When we observe light from distant galaxies the spectral lines are in the wrong place. They are shifted towards the red end of the spectrum, i.e. their wavelength is bigger than it is supposed to be. This is because these galaxies are moving away from us very quickly and the light waves from them are stretched.

So galaxies far away are moving away from us.

In 1929 Edwin Hubble came up with Hubble's Law. This states that the recession speed of a galaxy is proportional to how far away it is. He knew how far away many galaxies were (from observing the magnitude of standard candles in them) and we knew their recession velocities (from measuring their red shift). Hubble plotted one against the other and got a straight line. So galaxies quite close to us are moving away slowly. Galaxies very far away are moving away very quickly.

Recession velocity = H₀ x distance

The constant in this equation, H₀, is called Hubble's constant. This is equal to the gradient of the graph above, H₀ = v / d

How old is the Universe?

We can use the Hubble constant to find an age for the Universe. (If the graph above was steep then the Universe would be young. The less steep it is the older the Universe)

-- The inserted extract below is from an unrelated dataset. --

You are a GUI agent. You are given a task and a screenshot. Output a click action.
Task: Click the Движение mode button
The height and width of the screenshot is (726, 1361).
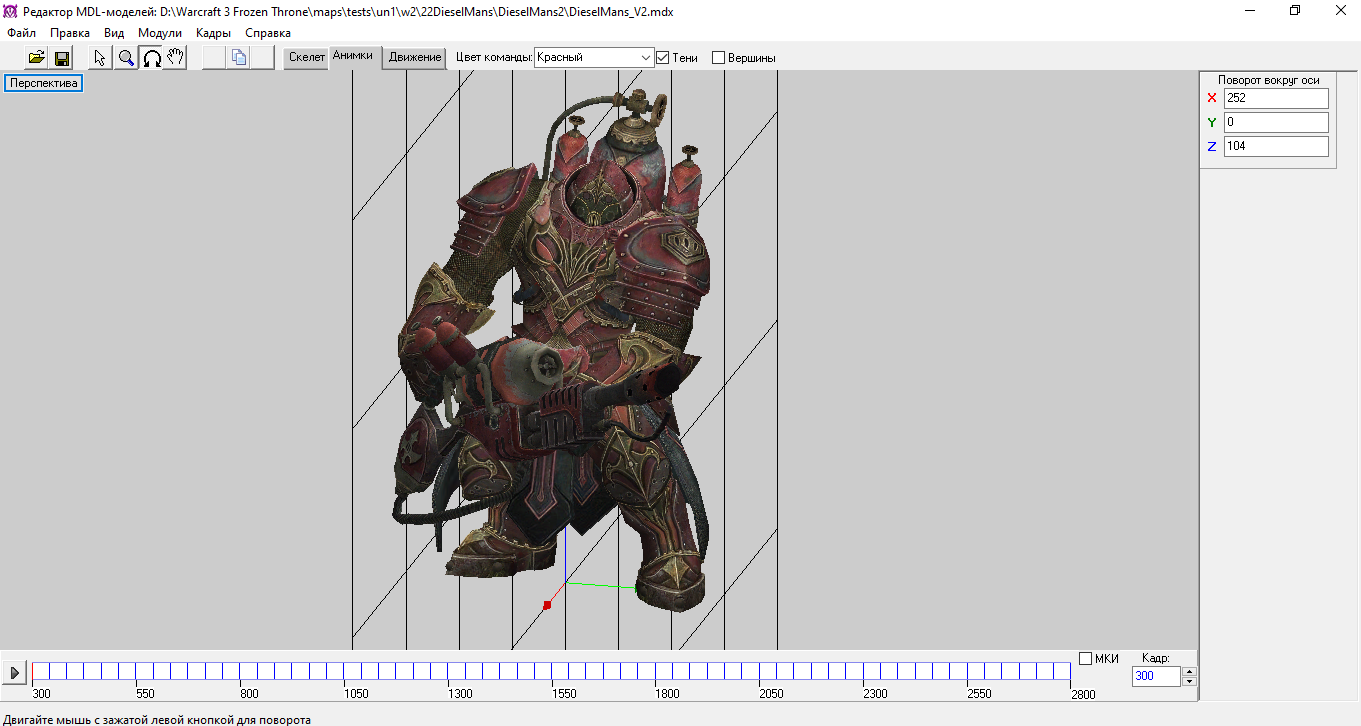click(415, 58)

Assume that galaxies have been moving at the same speed since the Universe began. How long the have been moving will equal how far they have travelled divided by their velocity, i.e. if v = d / t then t = d / v which, according to the equation above, is equal to 1 / H₀

From current estimates of the Hubble constant the Universe is thought to be around 14 billion years old. ( 13.75 + or - 0.11 billion years )